How are you being there with a colleague when he has health problems or has another serious problem? Then you give him undivided attention. You focus on his needs. You are ignoring your own agenda. You listen with his ears. You feel what he feels. You have contact and you make a difference.

When you are far away

Try to consider this all too typical situation: You are physically present, but your thoughts are millions of miles away. You are constantly looking 'past' the other, at what just catches your eye. You often look at your watch (without the other person seeing it). Your right hand is playing with the mobile phone while you wait for the next important call. Does this just sound a little familiar?

It costs nothing

It does not cost anything to be there: it is overwhelmingly likely that you will miss important moments in your life if you are not present to others. You may be physically present, but your relationships are empty. Others will find that they are just some temporary stops on your way to a completely different destination.

Full attention

BEING PRESENT for another human being - whether it is a customer, a colleague, a friend or a family member - has a strong effect. Think about how wonderful it is when another human being gives you full attention.

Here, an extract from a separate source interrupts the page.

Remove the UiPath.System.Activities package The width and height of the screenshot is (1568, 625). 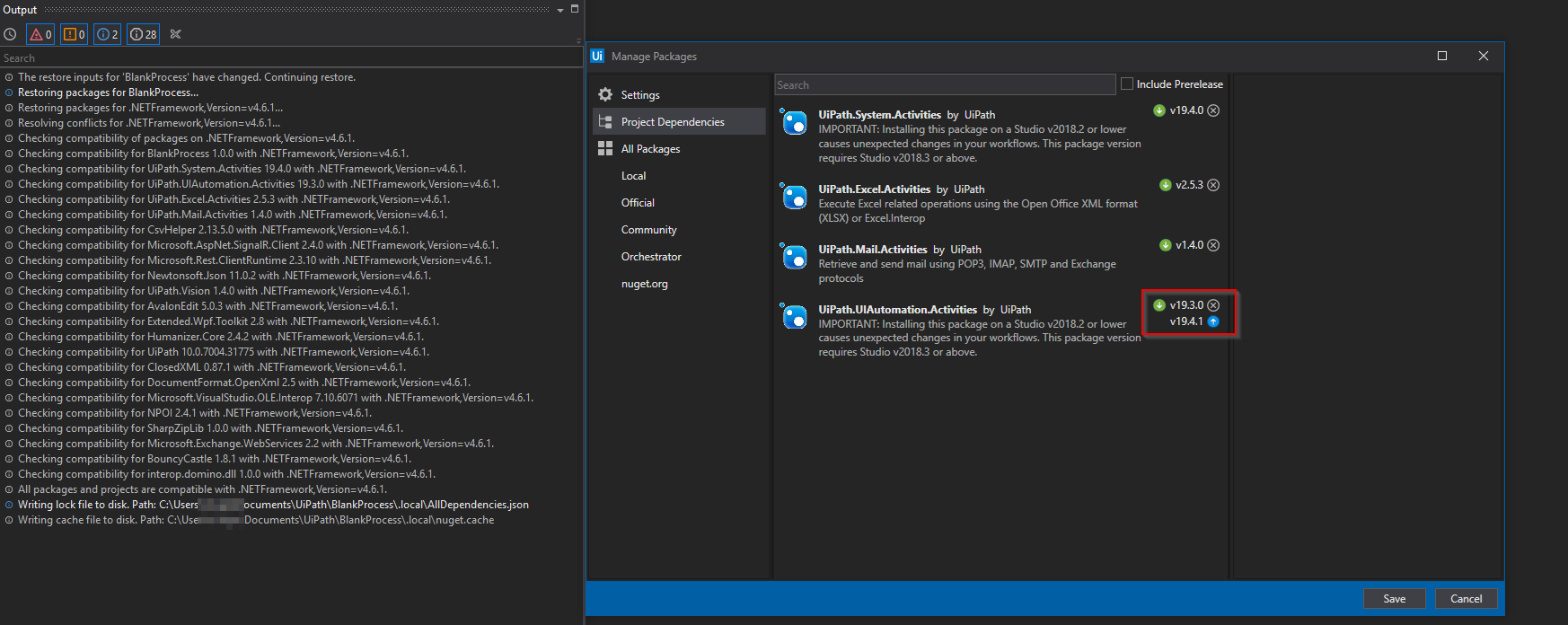[x=1213, y=110]

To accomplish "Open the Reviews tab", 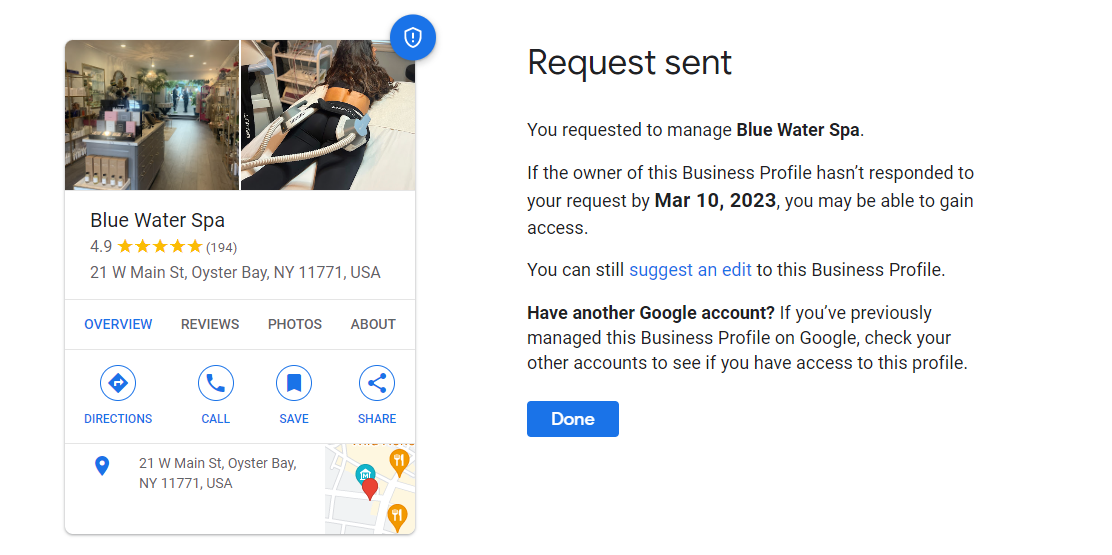I will click(x=210, y=324).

But what does it take to BE THERE?

A group of nurses were discussing BEING PRESENT when one of them suddenly said, 'I'm too busy for all this.' A colleague reassuringly says that presence does not take longer and does not require more work. So why not BE THERE while we do what we do?

Antidote to burnout

BEING THERE does not require more energy either. We spend a lot of time speculating on something that has happened in the past and something we fear will happen in the future. It takes on us emotionally and physically. A wise man once said that the antidote to burnout is not necessarily rest. The antidote is cordiality - sacrificing full attention to who you are while doing what you do. It's the half-hearted things you do while juggling other things that wear you out.

Hear what is being said

There is also another and more challenging element to BEING THERE. We have almost all learned to hear what fits into what we want to hear. It is difficult to hear what others are saying when your thoughts are busy with other tasks, busy fearing or judging, busy with who the others are, or why their statements are right or wrong.

BEING THERE, being fully present means ignoring what you think you know while listening.